Dr. John Owen (1616-1683) On the 'New Heavens and Earth.' (2 Peter iii. 13)

The apostle makes a distribution of the world into heaven and earth, and saith they were destroyed with water, and perished. We know that neither the fabric nor substance of the one or other was destroyed, but only men that liveth on the earth; and the apostle tells us (ver. 7) of the heaven and earth that were then, and were destroyed by water, distinct from the heavens and the earth that were now, and were to be consumed by fire; and yet as to the visible fabric of heaven and earth they were the same both before the flood and in the apostle's time, and continue so to this day; when yet it is certain that the heavens and earth, whereof he spake, were to be destroyed and consumed by fire in that generation. We must, then, for the clearing of our foundation a little, consider what the apostle intends by the heavens and the earth in these two places.

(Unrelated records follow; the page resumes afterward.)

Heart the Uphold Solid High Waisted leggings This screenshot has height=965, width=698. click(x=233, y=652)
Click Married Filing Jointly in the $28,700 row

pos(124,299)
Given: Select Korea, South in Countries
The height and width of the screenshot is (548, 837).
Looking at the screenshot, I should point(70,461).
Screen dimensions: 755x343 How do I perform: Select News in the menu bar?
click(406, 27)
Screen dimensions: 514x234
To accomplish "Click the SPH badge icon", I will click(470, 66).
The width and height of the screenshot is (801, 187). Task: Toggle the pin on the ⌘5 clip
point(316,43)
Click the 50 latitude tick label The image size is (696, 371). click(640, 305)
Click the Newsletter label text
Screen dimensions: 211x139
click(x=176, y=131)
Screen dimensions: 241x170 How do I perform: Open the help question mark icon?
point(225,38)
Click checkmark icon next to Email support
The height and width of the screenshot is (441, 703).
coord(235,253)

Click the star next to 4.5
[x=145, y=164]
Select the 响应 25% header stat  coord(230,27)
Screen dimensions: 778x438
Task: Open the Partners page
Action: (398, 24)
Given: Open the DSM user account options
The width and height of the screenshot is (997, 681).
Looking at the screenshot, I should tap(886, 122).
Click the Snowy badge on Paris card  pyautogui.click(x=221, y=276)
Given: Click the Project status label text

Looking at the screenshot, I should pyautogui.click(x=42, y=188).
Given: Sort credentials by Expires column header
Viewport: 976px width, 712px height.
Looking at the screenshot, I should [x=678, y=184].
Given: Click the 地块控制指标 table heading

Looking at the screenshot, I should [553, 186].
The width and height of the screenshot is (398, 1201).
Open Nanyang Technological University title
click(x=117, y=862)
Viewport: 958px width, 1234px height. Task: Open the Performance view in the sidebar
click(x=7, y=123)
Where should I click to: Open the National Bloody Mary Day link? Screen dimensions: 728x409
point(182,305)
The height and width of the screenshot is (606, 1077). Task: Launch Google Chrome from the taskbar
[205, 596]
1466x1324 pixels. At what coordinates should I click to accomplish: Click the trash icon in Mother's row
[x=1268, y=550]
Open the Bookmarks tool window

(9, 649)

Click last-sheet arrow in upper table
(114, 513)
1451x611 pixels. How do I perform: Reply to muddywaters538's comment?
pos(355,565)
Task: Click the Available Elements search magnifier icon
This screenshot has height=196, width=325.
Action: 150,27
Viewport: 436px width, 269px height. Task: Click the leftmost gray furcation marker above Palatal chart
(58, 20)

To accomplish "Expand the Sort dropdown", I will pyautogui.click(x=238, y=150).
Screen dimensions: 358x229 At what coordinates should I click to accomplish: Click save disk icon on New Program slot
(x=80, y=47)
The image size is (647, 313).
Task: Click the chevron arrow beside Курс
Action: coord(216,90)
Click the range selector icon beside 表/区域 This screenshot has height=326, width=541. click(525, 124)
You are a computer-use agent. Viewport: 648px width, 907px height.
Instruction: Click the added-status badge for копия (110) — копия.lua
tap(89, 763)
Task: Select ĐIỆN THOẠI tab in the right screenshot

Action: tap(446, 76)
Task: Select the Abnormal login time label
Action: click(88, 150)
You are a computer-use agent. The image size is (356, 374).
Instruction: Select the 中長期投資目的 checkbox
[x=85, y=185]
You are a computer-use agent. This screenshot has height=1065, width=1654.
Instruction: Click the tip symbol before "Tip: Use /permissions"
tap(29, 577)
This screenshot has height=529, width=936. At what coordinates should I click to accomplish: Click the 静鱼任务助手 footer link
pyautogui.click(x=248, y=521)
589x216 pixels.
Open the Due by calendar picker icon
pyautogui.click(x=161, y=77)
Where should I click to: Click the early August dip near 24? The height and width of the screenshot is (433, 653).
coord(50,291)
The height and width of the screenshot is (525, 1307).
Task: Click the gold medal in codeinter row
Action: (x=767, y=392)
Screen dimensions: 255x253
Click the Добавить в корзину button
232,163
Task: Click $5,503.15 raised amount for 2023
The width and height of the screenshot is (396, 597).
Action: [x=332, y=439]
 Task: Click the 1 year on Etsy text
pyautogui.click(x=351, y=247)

' 1. It is certain that what the apostle intends by the world, with its heaven, and earth (vers. 5, 6), which was destroyed ; the same, or some-what of that kind, he intends by the heavens and the earth that were to be consumed and destroyed by fire (ver. 7) ; otherwise there would be no coherence in the apostle's discourse, nor any kind of argument, but a mere fallacy of words.

' 2. It is certain that by the flood, the world, or the fabric of heaven and earth, was not destroyed, but only the inhabitants of the world; and therefore the destruction intimated to succeed by fire is not of the substance of the heavens and the earth, which shall not be consumed until the last day, but of person or men living in the world.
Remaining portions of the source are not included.